Un Bilan Mitigé pour le Programme Territoires d’Industrie
Le programme Territoires d'industrie, lancé en 2018 pour dynamiser l'emploi industriel dans certaines zones, a-t-il atteint ses objectifs ? C'est la question à laquelle la Cour des comptes a tenté de répondre dans son évaluation récente. Le verdict : un bilan en demi-teinte, avec quelques effets bénéfiques mais des résultats en deçà des attentes.
Un programme ambitieux mais des moyens insuffisants
Territoires d'industrie avait pour objectif de concentrer les efforts de l'État, des collectivités et des entreprises sur certains territoires à fort potentiel industriel. L'idée était de créer une dynamique vertueuse en facilitant les coopérations locales et en orientant les financements vers ces zones prioritaires.
Mais dans les faits, le programme disposait d'un budget propre limité et n'a pas vraiment réussi à infléchir les priorités d'action et d'investissement des différents acteurs impliqués. Un manque de moyens et d'impulsion qui explique en partie les résultats décevants.
Une relance de l'emploi industriel qui se fait attendre
Le principal échec du programme concerne l'emploi. Malgré une conjoncture globalement favorable, les créations de postes dans l'industrie n'ont pas été plus dynamiques dans les Territoires d'industrie que dans les autres zones sur la période 2018-2022.
Les entreprises industrielles y ont même continué à disparaître, même si c'est à un rythme un peu moins soutenu qu'ailleurs. Leur situation financière semble par contre un peu meilleure en moyenne, sans qu'on puisse formellement attribuer cela aux actions menées dans le cadre du programme.
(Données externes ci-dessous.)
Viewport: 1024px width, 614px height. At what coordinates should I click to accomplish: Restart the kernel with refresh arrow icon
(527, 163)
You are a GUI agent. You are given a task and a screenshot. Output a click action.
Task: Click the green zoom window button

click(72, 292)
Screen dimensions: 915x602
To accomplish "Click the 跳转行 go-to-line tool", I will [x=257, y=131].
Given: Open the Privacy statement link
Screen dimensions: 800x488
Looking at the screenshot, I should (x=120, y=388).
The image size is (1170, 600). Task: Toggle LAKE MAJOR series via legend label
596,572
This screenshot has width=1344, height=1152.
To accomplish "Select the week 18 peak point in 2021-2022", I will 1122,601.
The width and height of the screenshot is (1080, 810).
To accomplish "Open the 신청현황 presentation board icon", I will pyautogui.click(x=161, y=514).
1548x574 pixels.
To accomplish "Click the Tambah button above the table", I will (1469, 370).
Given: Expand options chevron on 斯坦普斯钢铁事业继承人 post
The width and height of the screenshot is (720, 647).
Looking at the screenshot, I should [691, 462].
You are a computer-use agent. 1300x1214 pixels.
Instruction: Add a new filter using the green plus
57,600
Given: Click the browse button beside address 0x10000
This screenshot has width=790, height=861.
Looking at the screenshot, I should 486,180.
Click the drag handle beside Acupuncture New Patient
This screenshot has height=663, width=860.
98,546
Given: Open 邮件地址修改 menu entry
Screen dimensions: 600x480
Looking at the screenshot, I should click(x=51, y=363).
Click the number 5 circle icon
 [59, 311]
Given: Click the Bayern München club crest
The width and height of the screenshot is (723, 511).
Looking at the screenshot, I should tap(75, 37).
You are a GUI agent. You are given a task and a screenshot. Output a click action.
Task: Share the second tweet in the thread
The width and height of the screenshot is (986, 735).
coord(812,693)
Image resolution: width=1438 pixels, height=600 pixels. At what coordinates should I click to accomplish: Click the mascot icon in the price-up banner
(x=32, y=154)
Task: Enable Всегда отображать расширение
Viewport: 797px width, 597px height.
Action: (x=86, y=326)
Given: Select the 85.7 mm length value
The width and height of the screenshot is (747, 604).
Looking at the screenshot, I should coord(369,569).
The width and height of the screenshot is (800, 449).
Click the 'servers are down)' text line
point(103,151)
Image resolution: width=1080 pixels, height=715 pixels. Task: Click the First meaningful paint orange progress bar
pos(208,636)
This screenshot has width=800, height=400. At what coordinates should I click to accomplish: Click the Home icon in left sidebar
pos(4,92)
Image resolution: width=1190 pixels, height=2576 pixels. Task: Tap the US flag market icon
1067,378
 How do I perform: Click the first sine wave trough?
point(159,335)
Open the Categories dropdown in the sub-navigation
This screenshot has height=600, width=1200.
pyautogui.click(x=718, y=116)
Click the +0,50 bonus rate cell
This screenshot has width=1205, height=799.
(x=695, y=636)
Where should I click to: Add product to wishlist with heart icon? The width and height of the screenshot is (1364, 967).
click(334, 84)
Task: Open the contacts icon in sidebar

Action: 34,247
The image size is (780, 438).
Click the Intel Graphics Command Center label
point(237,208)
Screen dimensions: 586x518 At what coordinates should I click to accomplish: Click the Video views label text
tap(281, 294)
Des coopérations locales encourageantes
Le bilan n'est heureusement pas totalement négatif. La Cour des comptes souligne que Territoires d'industrie a eu un réel effet mobilisateur et fédérateur auprès des acteurs locaux (élus, industriels, services de l'État...). Des projets de coopération ont vu le jour et une dynamique positive s'est enclenchée dans plusieurs régions.
Territoires d'industrie a favorisé le dialogue et les partenariats entre les différentes parties prenantes autour des enjeux de développement industriel.
Extrait du rapport de la Cour des comptes
C'est d'ailleurs sur cette dimension que le programme semble le plus prometteur. En structurant les échanges et en faisant émerger des projets communs, il pose les bases d'une politique industrielle réellement ancrée dans les territoires.
Les pistes d'amélioration pour la phase 2
Fort de ces enseignements, le gouvernement a décidé de reconduire le programme pour la période 2023-2027, en y apportant quelques améliorations suggérées par la Cour des comptes :
- Une meilleure intégration de Territoires d'industrie dans les priorités d'action et les moyens des services de l'État et des opérateurs publics.
- Un suivi plus fin et régulier des indicateurs de performance (emploi, investissements, projets soutenus...).
- Un encouragement à approfondir les coopérations locales, en capitalisant sur les bonnes pratiques des territoires les plus dynamiques.
Avec ces ajustements, le programme devrait monter en puissance et permettre d'amplifier les effets positifs déjà observés, en espérant cette fois des résultats plus significatifs sur l'emploi.
Un révélateur des forces et faiblesses de la politique industrielle française
Au-delà de son bilan propre, Territoires d'industrie est intéressant car il révèle en creux certaines limites de la politique industrielle menée ces dernières années en France :
- Un saupoudrage des moyens et un manque de priorisation des enjeux et des territoires.
- Une difficulté à mobiliser réellement la puissance publique au service du développement industriel, au-delà des effets d'annonce.
- Une insuffisante coordination entre les différents échelons territoriaux et les multiples acteurs impliqués.
Si le programme ne peut à lui seul résoudre ces problèmes structurels, il a le mérite de les mettre en lumière et d'expérimenter des solutions nouvelles. Les enseignements de Territoires d'industrie seront donc précieux pour améliorer et mieux cibler les politiques de soutien à l'industrie dans les années à venir.
L'enjeu majeur sera de passer d'une logique de guichet et de saupoudrage à une véritable politique partenariale, articulant les interventions nationales et locales au service de priorités claires et de projets structurants à fort impact. Un défi ambitieux mais nécessaire pour réussir le pari de la réindustrialisation du pays.